According to the results of ELISA assay, p53, Bcl-xL, and NF-κB are highly expressed in mCSCC, whereas Bax is low expressed. After serum treatment, p53, Bcl-xL, and NF-B levels fell whereas Bax levels rose (Figure 3). This results indicates that serum treatment can effectively reverse the expression of tumor related factors.

Figure 3.

4. Discussion

The principle behind developing this immunotherapeutic strategy is to treat various stages and types of tumor cells as a whole. Some tumor cells may escape the patient’ immune system, but they can stimulate the production of homologous neutralizing-antibodies in healthy mice [15-16]. Following tumor cell isolation, cells of various growth stages and types were expanded in culture medium. When these cells are injected into healthy mice, thousands of homologous neutralizing-antibodies against the corresponding antigens on the tumor cells are produced. The serum from the healthy mice’s blood is then transfused back into the tumor mice to treat mCSCC (Figure 4). Because different stages of tumor cells have different surface biomarkers [17], we repeat the aforementioned serum treatment procedure once a week, three times in total (week 15 to 17). The findings revealed that the tumor size of mice was significantly reduced. To validate this treatment strategy, four mCSCC-associated proteins, p53, Bcl-xL, NF-κB, and Bax, were chosen as tumor biomarkers. In mCSCC, there was a significant increase in p53, Bcl-xL, and NF-κB and a decrease in Bax. Serum p53, Bcl-xL, NF-κB, and Bax antibodies were produced after tumor cells were injected into healthy mice. The tumor volume decreased after the serum treatment, which was accompanied by a reversed change of p53, Bcl-xL, NF-κB, and Bax. Unfortunately, one healthy mouse from serum provider group and one tumor mouse received serum treatment died during the study for unknown reasons.

Figure 4.

This study has some limitations. Firstly, it is critical to consider the impact of tumor cells on healthy mice. Exogenous cells entering the body of mice can trigger an immune response, resulting in unpredictable outcomes [18]. Two mice died with a weight loss. The causes of this phenomenon must be investigated further. Second, in this study, only the blood type difference of mice (type A or type B) was considered, with no consideration given to other factors such as histocompatibility [19]. More factors should be considered in order to develop more effective immunotherapeutic strategy. In reality, it is still unclear how to classify mice’s blood types. Third, while this treatment method has been successful in mice, more experiments must be conducted before it can be applied to humans.
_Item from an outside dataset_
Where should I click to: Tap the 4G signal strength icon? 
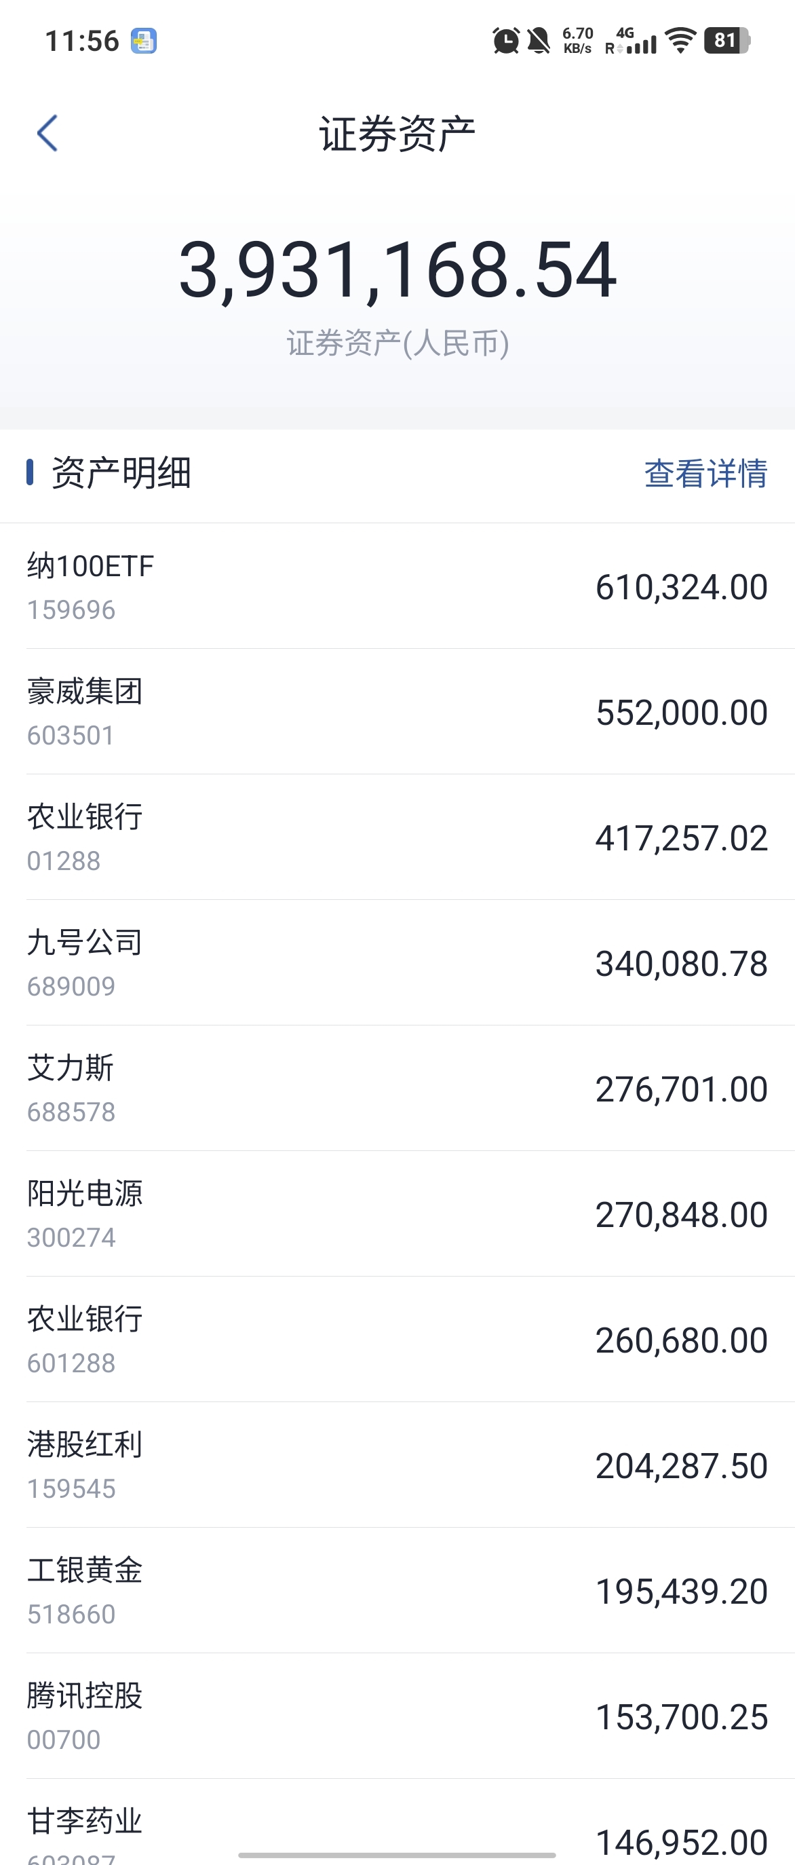click(631, 41)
For example, injecting exogenous cells into the human body to produce therapeutic serum is currently unethical. The human body is far more complex than that of mice, and it is critical to understand how many doses of tumor cells can be used, how many therapeutic neutralizing-antibodies have been produced? Is shortening or extending the time of cells expansion (7 days) or homologous neutralizing-antibodies production (7 days) more effective, and so on. Finally, there is a question. Is it desirable to employ serum treatments with heterologous neutralizing-antibodies made by other animals? If so, the outcome of treatment might be improved, but other issues, such animal selection, xeno-transplantation, and cross-species immune responses, would arise.
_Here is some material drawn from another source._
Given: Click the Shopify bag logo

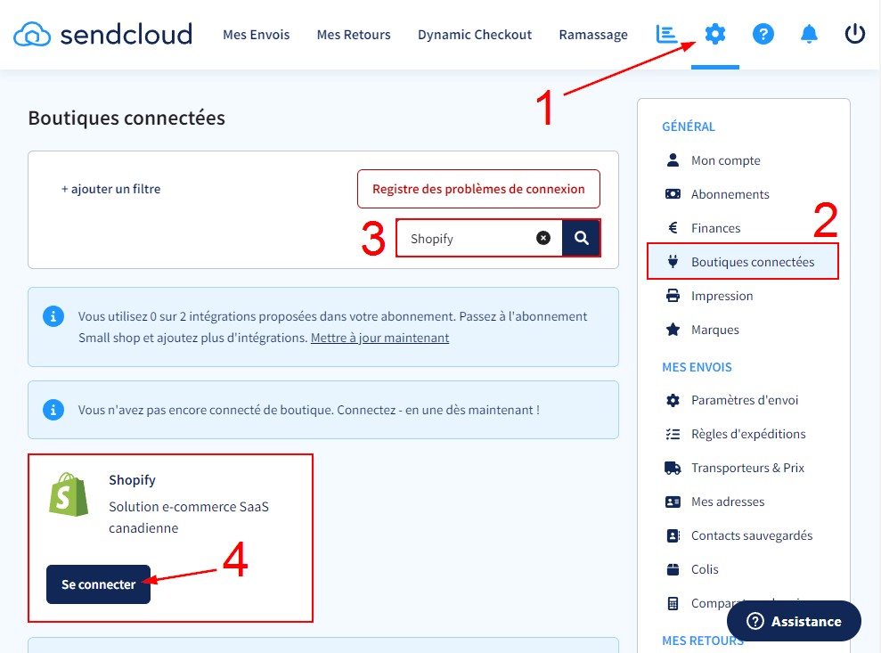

In summary, in this study, mCSCC cells were isolated and injected them into healthy mice to stimulate the production of various therapeutic homologous neutralizing-antibodies in serum. These neutralizing-antibodies in serum were then infused back into the tumor mice, achieving the goal of tumor reduction. Our research has explored a novel strategy for the treatment of tumors. However, some issues in the experiment require further investigation and resolution.

Funding

This research was supported by the grants from National Natural Science Foundation of China (No. 32260175)

Conflicts of Interest

The authors declare no conflicts of interest.